___ TEKST DO PRZECZYTANIA ___

Hmmm...Nie chciałam naszej pani przerywać mówiąc, ŻE MAMY TO PAMIĘTAĆ NA CAŁE ŻYCIE!!! A ta pani mówi, że zapomnimy. I kto miał teraz rację?! Uczeń nie nauczyciel! Dlatego czasami trzeba zastanowić się komu wierzyć a nie od razu mówić, że nauczyciel ma rację. Czasami tak jest na przykład: uczeń sprzecza się z panią (to jedyny mądry przykład który mi przychodzi do głowy) czy mamy ułamki dziesiętne umieć na maturę czy też nie.
-Ale zadania z ułamkami dziesiętnymi nie będzie na maturze!- Stawia na swoim pani.
-Ale proszę pani jeżeli ktoś będzie potrzebował ułamków dziesiętnych do jakiegoś zadania i nie będzie ich pamiętał to co wtedy?-Sprzecza się uczeń chociaż dobrze wie, że ma rację.
-Nie sprzeczaj się!- Krzyczy pani i jest już koniec tematu.

___ WYCIĄG Z DANYCH ___

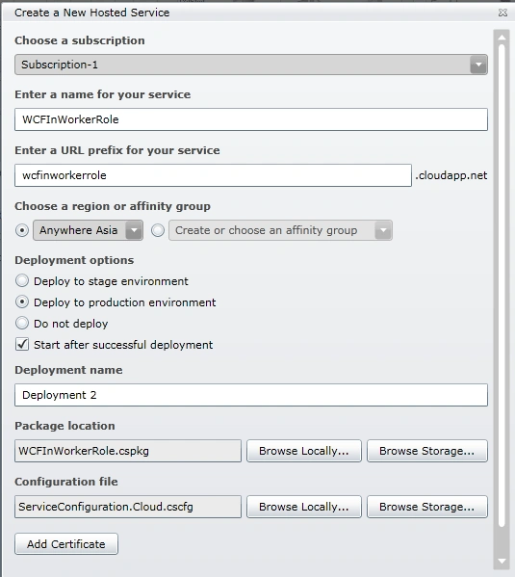The image size is (515, 577).
Task: Click the URL prefix input field
Action: pos(213,175)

___

● **ZADANIA DO WYKONANIA**:
a – Przepisz z tekstu o sporze ucznia z nauczycielką fragment, który zaczyna się od słów "Hmmm...Nie chciałam naszej", a kończy na słowach "czy też nie.".
b – Odpowiedz krótko na pytania do tekstu o sporze ucznia z nauczycielką.
(i) Na jakim egzaminie według pani nie będzie zadania z ułamkami dziesiętnymi?
(ii) Kto według tekstu miał rację: uczeń czy nauczyciel?
(iii) Co krzyczy pani na końcu sporu?
c – Oceń, czy poniższe stwierdzenia zgadzają się z tekstem o sporze ucznia z nauczycielką. Przy każdym odpowiedz „tak” lub „nie” i przytocz rozstrzygające słowa tekstu.
(i) Uczeń w przykładzie nie jest pewien, czy ma rację.
(ii) Pani twierdzi, że zadania z ułamkami dziesiętnymi nie będzie na maturze.
(iii) Spór kończy się tym, że pani przyznaje uczniowi rację.
Do wykonania zadań wiersze nie są potrzebne.

● **ODPOWIEDZI DO ZADAŃ**:
a –
Hmmm...Nie chciałam naszej pani przerywać mówiąc, ŻE MAMY TO PAMIĘTAĆ NA CAŁE ŻYCIE!!! A ta pani mówi, że zapomnimy. I kto miał teraz rację?! Uczeń nie nauczyciel! Dlatego czasami trzeba zastanowić się komu wierzyć a nie od razu mówić, że nauczyciel ma rację. Czasami tak jest na przykład: uczeń sprzecza się z panią (to jedyny mądry przykład który mi przychodzi do głowy) czy mamy ułamki dziesiętne umieć na maturę czy też nie.

b –
(i) Na maturze.
(ii) Uczeń.
(iii) „Nie sprzeczaj się!”

c –
(i) Nie: „chociaż dobrze wie, że ma rację”.
(ii) Tak: „Ale zadania z ułamkami dziesiętnymi nie będzie na maturze!”
(iii) Nie: „Krzyczy pani i jest już koniec tematu”.